START DATASET EXCERPTS
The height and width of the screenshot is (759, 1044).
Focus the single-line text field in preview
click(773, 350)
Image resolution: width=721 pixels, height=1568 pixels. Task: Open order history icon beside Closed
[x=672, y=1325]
END DATASET EXCERPTS
WORK REQUEST>
Reproduce the entries above in full, exactly as they read.

SOLUTION TO THE PROBLEM>
The height and width of the screenshot is (759, 1044).
Focus the single-line text field in preview
click(773, 350)
Image resolution: width=721 pixels, height=1568 pixels. Task: Open order history icon beside Closed
[x=672, y=1325]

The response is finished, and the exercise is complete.